• _Task_:
Set down the data that follows, exactly and completely.

<<<<

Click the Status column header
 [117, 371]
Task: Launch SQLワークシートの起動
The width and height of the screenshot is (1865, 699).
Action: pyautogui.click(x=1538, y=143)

>>>>

• _Output below_:
Click the Status column header
 [117, 371]
Task: Launch SQLワークシートの起動
The width and height of the screenshot is (1865, 699).
Action: pyautogui.click(x=1538, y=143)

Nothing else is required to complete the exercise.